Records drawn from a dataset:

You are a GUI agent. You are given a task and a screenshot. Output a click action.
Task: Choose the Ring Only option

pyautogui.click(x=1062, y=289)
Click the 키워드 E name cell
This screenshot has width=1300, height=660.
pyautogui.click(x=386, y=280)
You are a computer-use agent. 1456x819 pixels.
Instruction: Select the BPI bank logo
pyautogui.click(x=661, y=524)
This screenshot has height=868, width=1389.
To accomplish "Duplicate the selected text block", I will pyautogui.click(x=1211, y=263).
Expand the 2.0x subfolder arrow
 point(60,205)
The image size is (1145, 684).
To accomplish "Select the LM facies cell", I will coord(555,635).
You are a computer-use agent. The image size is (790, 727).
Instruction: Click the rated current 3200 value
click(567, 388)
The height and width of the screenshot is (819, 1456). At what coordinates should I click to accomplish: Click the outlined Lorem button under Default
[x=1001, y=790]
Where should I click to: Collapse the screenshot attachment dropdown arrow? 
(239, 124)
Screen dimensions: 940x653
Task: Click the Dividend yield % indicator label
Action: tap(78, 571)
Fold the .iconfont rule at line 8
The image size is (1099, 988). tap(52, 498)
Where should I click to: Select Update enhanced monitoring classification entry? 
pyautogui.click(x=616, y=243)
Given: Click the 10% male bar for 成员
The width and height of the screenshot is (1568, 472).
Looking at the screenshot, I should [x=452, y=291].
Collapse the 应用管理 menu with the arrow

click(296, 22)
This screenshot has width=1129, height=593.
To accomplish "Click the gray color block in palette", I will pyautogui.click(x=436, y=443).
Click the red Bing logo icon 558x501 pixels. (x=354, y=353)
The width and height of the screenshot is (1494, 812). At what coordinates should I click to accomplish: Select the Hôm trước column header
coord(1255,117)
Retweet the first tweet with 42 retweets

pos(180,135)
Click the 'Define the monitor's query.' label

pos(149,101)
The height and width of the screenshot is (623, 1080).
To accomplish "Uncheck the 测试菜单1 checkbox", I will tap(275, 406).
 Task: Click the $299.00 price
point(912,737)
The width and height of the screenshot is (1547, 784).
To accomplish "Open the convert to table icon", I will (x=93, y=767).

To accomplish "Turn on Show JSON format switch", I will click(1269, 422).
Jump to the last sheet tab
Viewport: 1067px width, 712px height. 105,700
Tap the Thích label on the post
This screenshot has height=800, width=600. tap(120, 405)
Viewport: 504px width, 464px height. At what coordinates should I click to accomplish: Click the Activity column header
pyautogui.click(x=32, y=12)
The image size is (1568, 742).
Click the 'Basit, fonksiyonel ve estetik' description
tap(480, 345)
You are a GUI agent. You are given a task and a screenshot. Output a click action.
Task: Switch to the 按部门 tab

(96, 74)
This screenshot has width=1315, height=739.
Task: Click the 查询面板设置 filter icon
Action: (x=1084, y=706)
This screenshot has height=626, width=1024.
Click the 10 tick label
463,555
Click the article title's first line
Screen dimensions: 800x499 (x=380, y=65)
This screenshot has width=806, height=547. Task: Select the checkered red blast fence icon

* [How to complete this task]
What is wanted is every line above, written out exactly.

* [Problem solution]
You are a GUI agent. You are given a task and a screenshot. Output a click action.
Task: Choose the Ring Only option

pyautogui.click(x=1062, y=289)
Click the 키워드 E name cell
This screenshot has width=1300, height=660.
pyautogui.click(x=386, y=280)
You are a computer-use agent. 1456x819 pixels.
Instruction: Select the BPI bank logo
pyautogui.click(x=661, y=524)
This screenshot has height=868, width=1389.
To accomplish "Duplicate the selected text block", I will pyautogui.click(x=1211, y=263).
Expand the 2.0x subfolder arrow
 point(60,205)
The image size is (1145, 684).
To accomplish "Select the LM facies cell", I will coord(555,635).
You are a computer-use agent. The image size is (790, 727).
Instruction: Click the rated current 3200 value
click(567, 388)
The height and width of the screenshot is (819, 1456). At what coordinates should I click to accomplish: Click the outlined Lorem button under Default
[x=1001, y=790]
Where should I click to: Collapse the screenshot attachment dropdown arrow? 
(239, 124)
Screen dimensions: 940x653
Task: Click the Dividend yield % indicator label
Action: tap(78, 571)
Fold the .iconfont rule at line 8
The image size is (1099, 988). tap(52, 498)
Where should I click to: Select Update enhanced monitoring classification entry? 
pyautogui.click(x=616, y=243)
Given: Click the 10% male bar for 成员
The width and height of the screenshot is (1568, 472).
Looking at the screenshot, I should [x=452, y=291].
Collapse the 应用管理 menu with the arrow

click(296, 22)
This screenshot has width=1129, height=593.
To accomplish "Click the gray color block in palette", I will pyautogui.click(x=436, y=443).
Click the red Bing logo icon 558x501 pixels. (x=354, y=353)
The width and height of the screenshot is (1494, 812). At what coordinates should I click to accomplish: Select the Hôm trước column header
coord(1255,117)
Retweet the first tweet with 42 retweets

pos(180,135)
Click the 'Define the monitor's query.' label

pos(149,101)
The height and width of the screenshot is (623, 1080).
To accomplish "Uncheck the 测试菜单1 checkbox", I will tap(275, 406).
 Task: Click the $299.00 price
point(912,737)
The width and height of the screenshot is (1547, 784).
To accomplish "Open the convert to table icon", I will (x=93, y=767).

To accomplish "Turn on Show JSON format switch", I will click(1269, 422).
Jump to the last sheet tab
Viewport: 1067px width, 712px height. 105,700
Tap the Thích label on the post
This screenshot has height=800, width=600. tap(120, 405)
Viewport: 504px width, 464px height. At what coordinates should I click to accomplish: Click the Activity column header
pyautogui.click(x=32, y=12)
The image size is (1568, 742).
Click the 'Basit, fonksiyonel ve estetik' description
tap(480, 345)
You are a GUI agent. You are given a task and a screenshot. Output a click action.
Task: Switch to the 按部门 tab

(96, 74)
This screenshot has width=1315, height=739.
Task: Click the 查询面板设置 filter icon
Action: (x=1084, y=706)
This screenshot has height=626, width=1024.
Click the 10 tick label
463,555
Click the article title's first line
Screen dimensions: 800x499 (x=380, y=65)
This screenshot has width=806, height=547. Task: Select the checkered red blast fence icon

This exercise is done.